Problem statement:
The records below are to be transcribed in full, exactly as given.
(Records for this task)
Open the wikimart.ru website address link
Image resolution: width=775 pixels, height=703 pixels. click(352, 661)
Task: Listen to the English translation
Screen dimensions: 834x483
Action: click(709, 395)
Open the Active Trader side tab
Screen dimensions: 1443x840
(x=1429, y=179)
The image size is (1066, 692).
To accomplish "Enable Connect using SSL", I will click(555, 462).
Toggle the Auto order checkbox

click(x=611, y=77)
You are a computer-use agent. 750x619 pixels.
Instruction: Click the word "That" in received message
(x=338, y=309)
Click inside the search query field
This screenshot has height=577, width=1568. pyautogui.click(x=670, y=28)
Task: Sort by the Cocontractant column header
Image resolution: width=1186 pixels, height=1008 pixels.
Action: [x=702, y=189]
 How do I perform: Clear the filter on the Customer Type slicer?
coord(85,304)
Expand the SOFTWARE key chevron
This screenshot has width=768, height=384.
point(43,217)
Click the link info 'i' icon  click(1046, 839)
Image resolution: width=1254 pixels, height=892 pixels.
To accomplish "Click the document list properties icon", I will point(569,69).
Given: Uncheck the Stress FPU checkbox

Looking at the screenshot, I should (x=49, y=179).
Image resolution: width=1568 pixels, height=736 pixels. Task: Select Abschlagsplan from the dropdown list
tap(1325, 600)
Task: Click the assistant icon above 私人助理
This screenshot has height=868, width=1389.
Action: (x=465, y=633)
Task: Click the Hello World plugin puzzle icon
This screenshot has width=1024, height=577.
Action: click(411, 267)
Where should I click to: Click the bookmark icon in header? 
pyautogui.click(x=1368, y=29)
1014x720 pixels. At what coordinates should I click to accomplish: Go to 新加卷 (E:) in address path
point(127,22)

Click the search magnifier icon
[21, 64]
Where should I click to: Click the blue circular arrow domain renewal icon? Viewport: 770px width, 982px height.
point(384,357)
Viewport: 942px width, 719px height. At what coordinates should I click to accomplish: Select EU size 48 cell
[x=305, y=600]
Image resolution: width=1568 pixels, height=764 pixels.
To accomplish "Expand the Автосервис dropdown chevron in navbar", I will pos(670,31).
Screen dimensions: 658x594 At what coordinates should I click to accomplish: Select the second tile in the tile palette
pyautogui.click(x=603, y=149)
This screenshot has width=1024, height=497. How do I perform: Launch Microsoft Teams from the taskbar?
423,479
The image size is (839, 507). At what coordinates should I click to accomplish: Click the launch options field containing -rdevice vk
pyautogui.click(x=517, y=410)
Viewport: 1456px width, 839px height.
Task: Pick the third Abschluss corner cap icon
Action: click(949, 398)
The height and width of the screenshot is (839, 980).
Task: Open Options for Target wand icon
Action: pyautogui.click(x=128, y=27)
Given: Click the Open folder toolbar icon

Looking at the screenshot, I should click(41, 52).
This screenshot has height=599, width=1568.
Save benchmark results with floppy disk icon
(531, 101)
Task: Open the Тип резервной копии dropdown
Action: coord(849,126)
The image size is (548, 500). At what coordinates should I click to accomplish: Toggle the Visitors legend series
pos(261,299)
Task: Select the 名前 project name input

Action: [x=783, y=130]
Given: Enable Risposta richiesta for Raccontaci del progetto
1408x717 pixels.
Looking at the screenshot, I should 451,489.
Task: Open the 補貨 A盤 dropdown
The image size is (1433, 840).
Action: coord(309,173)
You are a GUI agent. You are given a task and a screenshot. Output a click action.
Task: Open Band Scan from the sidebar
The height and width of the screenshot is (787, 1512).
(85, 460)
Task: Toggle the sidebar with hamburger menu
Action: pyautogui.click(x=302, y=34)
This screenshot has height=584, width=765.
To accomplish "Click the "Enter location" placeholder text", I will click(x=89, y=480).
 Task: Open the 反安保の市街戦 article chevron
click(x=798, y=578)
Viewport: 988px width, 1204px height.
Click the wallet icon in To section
(End Records for this task)
Written solution:
Open the wikimart.ru website address link
Image resolution: width=775 pixels, height=703 pixels. click(352, 661)
Task: Listen to the English translation
Screen dimensions: 834x483
Action: click(709, 395)
Open the Active Trader side tab
Screen dimensions: 1443x840
(x=1429, y=179)
The image size is (1066, 692).
To accomplish "Enable Connect using SSL", I will click(555, 462).
Toggle the Auto order checkbox

click(x=611, y=77)
You are a computer-use agent. 750x619 pixels.
Instruction: Click the word "That" in received message
(x=338, y=309)
Click inside the search query field
This screenshot has height=577, width=1568. pyautogui.click(x=670, y=28)
Task: Sort by the Cocontractant column header
Image resolution: width=1186 pixels, height=1008 pixels.
Action: [x=702, y=189]
 How do I perform: Clear the filter on the Customer Type slicer?
coord(85,304)
Expand the SOFTWARE key chevron
This screenshot has width=768, height=384.
point(43,217)
Click the link info 'i' icon  click(1046, 839)
Image resolution: width=1254 pixels, height=892 pixels.
To accomplish "Click the document list properties icon", I will point(569,69).
Given: Uncheck the Stress FPU checkbox

Looking at the screenshot, I should (x=49, y=179).
Image resolution: width=1568 pixels, height=736 pixels. Task: Select Abschlagsplan from the dropdown list
tap(1325, 600)
Task: Click the assistant icon above 私人助理
This screenshot has height=868, width=1389.
Action: (x=465, y=633)
Task: Click the Hello World plugin puzzle icon
This screenshot has width=1024, height=577.
Action: click(411, 267)
Where should I click to: Click the bookmark icon in header? 
pyautogui.click(x=1368, y=29)
1014x720 pixels. At what coordinates should I click to accomplish: Go to 新加卷 (E:) in address path
point(127,22)

Click the search magnifier icon
[21, 64]
Where should I click to: Click the blue circular arrow domain renewal icon? Viewport: 770px width, 982px height.
point(384,357)
Viewport: 942px width, 719px height. At what coordinates should I click to accomplish: Select EU size 48 cell
[x=305, y=600]
Image resolution: width=1568 pixels, height=764 pixels.
To accomplish "Expand the Автосервис dropdown chevron in navbar", I will pos(670,31).
Screen dimensions: 658x594 At what coordinates should I click to accomplish: Select the second tile in the tile palette
pyautogui.click(x=603, y=149)
This screenshot has width=1024, height=497. How do I perform: Launch Microsoft Teams from the taskbar?
423,479
The image size is (839, 507). At what coordinates should I click to accomplish: Click the launch options field containing -rdevice vk
pyautogui.click(x=517, y=410)
Viewport: 1456px width, 839px height.
Task: Pick the third Abschluss corner cap icon
Action: click(949, 398)
The height and width of the screenshot is (839, 980).
Task: Open Options for Target wand icon
Action: pyautogui.click(x=128, y=27)
Given: Click the Open folder toolbar icon

Looking at the screenshot, I should click(41, 52).
This screenshot has height=599, width=1568.
Save benchmark results with floppy disk icon
(531, 101)
Task: Open the Тип резервной копии dropdown
Action: coord(849,126)
The image size is (548, 500). At what coordinates should I click to accomplish: Toggle the Visitors legend series
pos(261,299)
Task: Select the 名前 project name input

Action: [x=783, y=130]
Given: Enable Risposta richiesta for Raccontaci del progetto
1408x717 pixels.
Looking at the screenshot, I should 451,489.
Task: Open the 補貨 A盤 dropdown
The image size is (1433, 840).
Action: coord(309,173)
You are a GUI agent. You are given a task and a screenshot. Output a click action.
Task: Open Band Scan from the sidebar
The height and width of the screenshot is (787, 1512).
(85, 460)
Task: Toggle the sidebar with hamburger menu
Action: pyautogui.click(x=302, y=34)
This screenshot has height=584, width=765.
To accomplish "Click the "Enter location" placeholder text", I will click(x=89, y=480).
 Task: Open the 反安保の市街戦 article chevron
click(x=798, y=578)
Viewport: 988px width, 1204px height.
Click the wallet icon in To section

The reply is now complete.